Until somebody pointed out they were making easy money by rebooking people onto new holidays and collecting commission.


----------



## nbray67

Darlofan said:


> Do you mean you booked these through Thomas Cook?


No pal, Dave has already booked via Jet2 and TUI but the holidays have increased in price due to TC folding which means there's still availability on those holidays booked by Dave.


----------



## Darlofan

nbray67 said:


> No pal, Dave has already booked via Jet2 and TUI but the holidays have increased in price due to TC folding which means there's still availability on those holidays booked by Dave.


Right, I saw the tui, jet2 reference but confused by the comment about paid already so he's ok. Made it sound like if he had only paid a deposit the cost would be going up.
I've booked with tui for next May. Balance is due Feb, I'd be extremely unhappy if they turned round and told me it was going up in price.


----------



## DLGWRX02

There is a article in the local paper today about a family who had booked to go to Cuba with TC, they had it cancelled (before the announcement was made public) and got there money back, so they went in to the TUI shop to arrange a holiday for the same dates, they got Mexico instead and had been given the price, then the next morning went in to pay the balance off but it was during the night that the announcement was made and the price of there holiday went up from £2234 to £4234.!


----------



## nbray67

Darlofan said:


> Right, I saw the tui, jet2 reference but confused by the comment about paid already so he's ok. Made it sound like if he had only paid a deposit the cost would be going up.
> I've booked with tui for next May. Balance is due Feb, I'd be extremely unhappy if they turned round and told me it was going up in price.


You're safe as, like us yesterday, the contract is binding as soon as you pay the deposit. EG - £2000 holiday, £500 deposit, bal due £1500.

They cannot increase your holiday cost once the deposit has been paid, vice versa, a customer cannot request money back should the price go down.

We fly to Jamaica next April with BA, booked a few weeks ago with a decent discount via Bluebay travel. It was originally £500 more via BA. I've checked on the BA site today, they have a sale on, and the same holiday is now only £150 more than what we booked a few weeks ago.

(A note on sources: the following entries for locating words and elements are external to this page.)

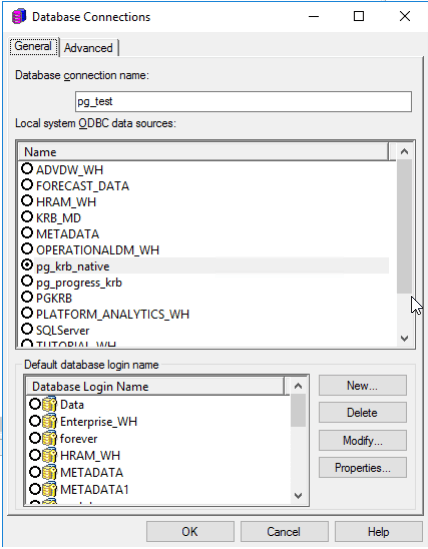Image resolution: width=428 pixels, height=549 pixels.
Task: Select the ADVDW_WH data source radio button
Action: (27, 169)
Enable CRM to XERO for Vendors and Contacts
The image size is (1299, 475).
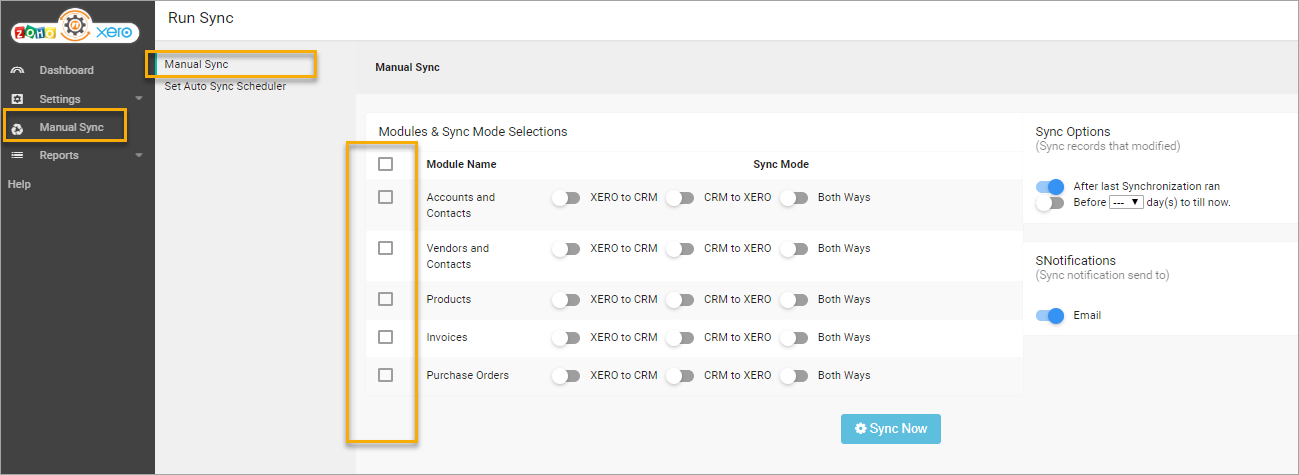680,248
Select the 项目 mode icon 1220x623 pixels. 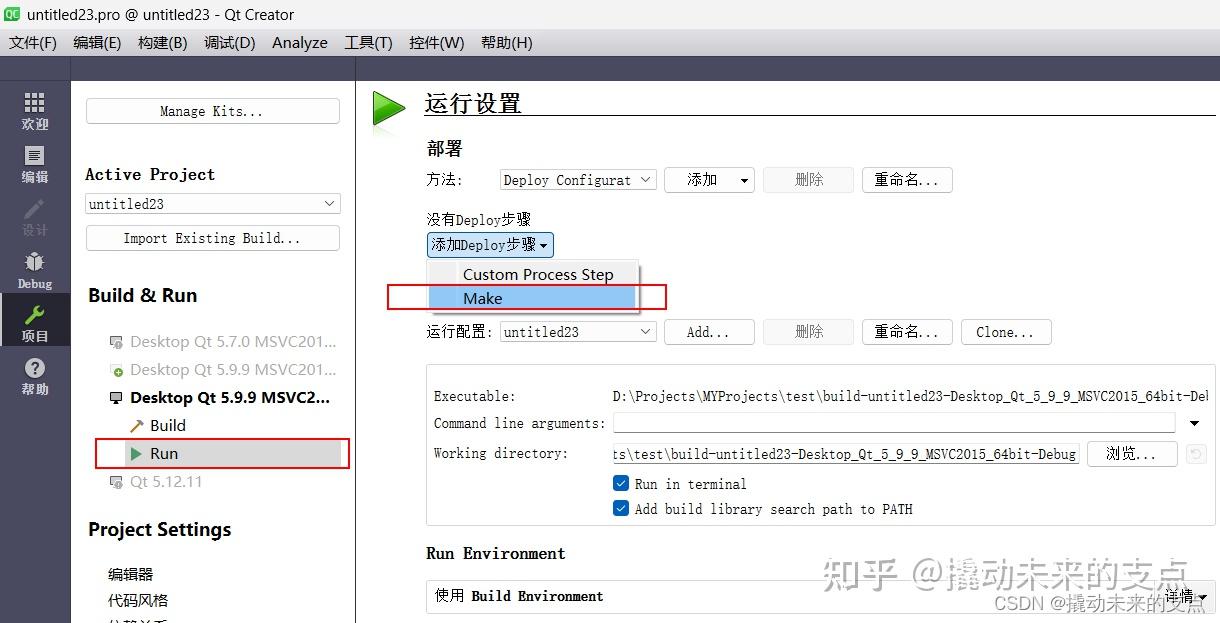click(34, 322)
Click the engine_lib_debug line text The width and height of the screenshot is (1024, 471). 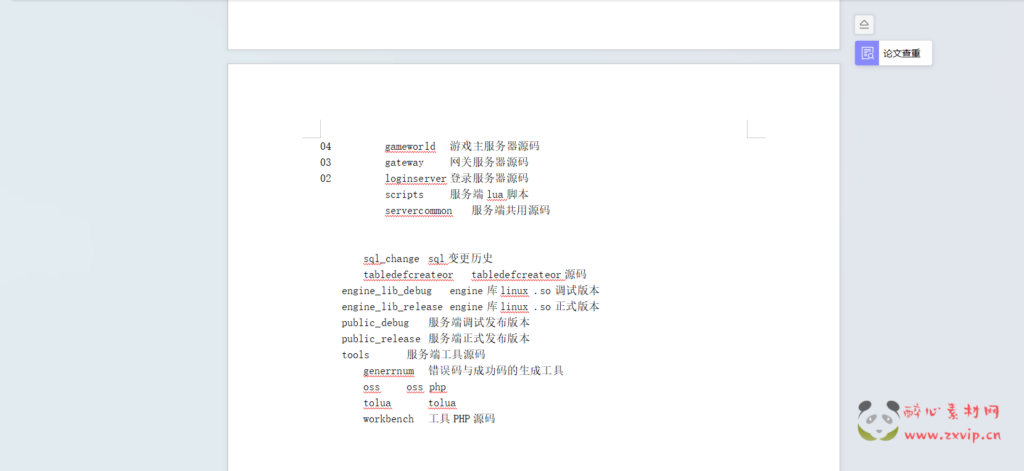(386, 290)
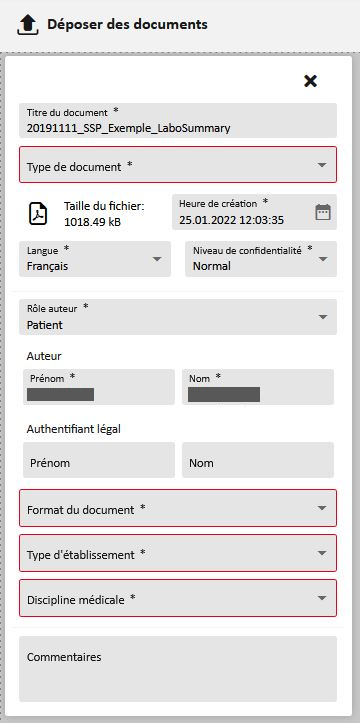Open the Discipline médicale dropdown
360x723 pixels.
[x=178, y=598]
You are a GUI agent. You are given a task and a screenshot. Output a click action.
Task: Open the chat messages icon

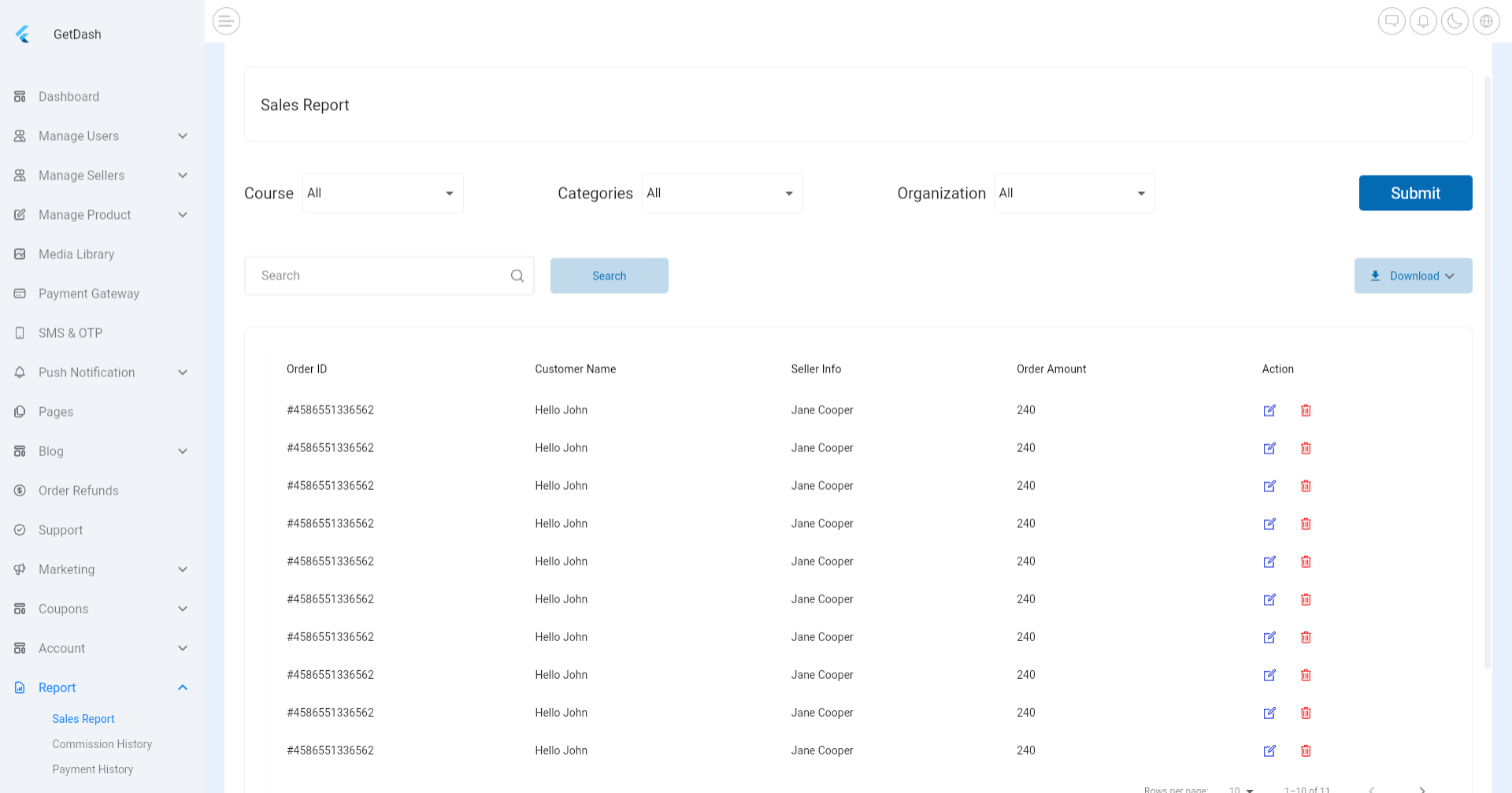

Seems, at the moment, BA are not screwing people.


----------



## Kerr

nbray67 said:


> You're safe as, like us yesterday, the contract is binding as soon as you pay the deposit. EG - £2000 holiday, £500 deposit, bal due £1500.
> 
> They cannot increase your holiday cost once the deposit has been paid, vice versa, a customer cannot request money back should the price go down.
> 
> We fly to Jamaica next April with BA, booked a few weeks ago with a decent discount via Bluebay travel. It was originally £500 more via BA. I've checked on the BA site today, they have a sale on, and the same holiday is now only £150 more than what we booked a few weeks ago.
> 
> Seems, at the moment, BA are not screwing people.


BA can't really afford any more bad press at the moment.

With all the uncertainty with Brexit, and companies ramping their prices up, I certainly won't be booking my holidays too far in advance.

I'm sure other companies will start filling any gaps in the market to satisfy demand.


----------



## muzzer

Makes me glad my misses talked me into having a caravan now


----------



## Kerr

It was on the news that ATOL will only compensate hotels from after when Thomas Cook collapsed.

From the BBC



> But the industry insurance fund Atol, which covers payments in the event of a firm failing, will only cover bills for rooms and food that have been run up since Thomas Cook's collapse on Monday.
> 
> That means any arrears built up at hotels beforehand will not be covered. Affected hoteliers will have to apply to the liquidators for their money instead - but there is no guarantee they will be successful.
> 
> Hotels may be worried that they are not going to be paid money they are owed for previous Thomas Cook guests, and therefore attempting to recoup costs by charging current guests.


----------



## camerashy

Darlofan said:


> Do you mean you booked these through Thomas Cook?


As Neil mentioned


----------



## Gas head

Andy from Sandy said:


> Clearly TC has not been a going concern for a very long time.
> 
> The companies lending them the money got in so deep they just kept going hoping for a turn around.
> 
> This is not new with hundreds of companies big and small keep borrowing money on a promise of tomorrow.
> 
> High finance gurus giving poor advise to get companies into debt that spirals out of control.


Its also how the market manipulates the share price which makes it more difficult to get finance, the firm I worked for had 40000 employees worldwide and was a ftse100, and how the markets played with the company made it unfinanceable its still going but run as a business by the banks that now own it.


----------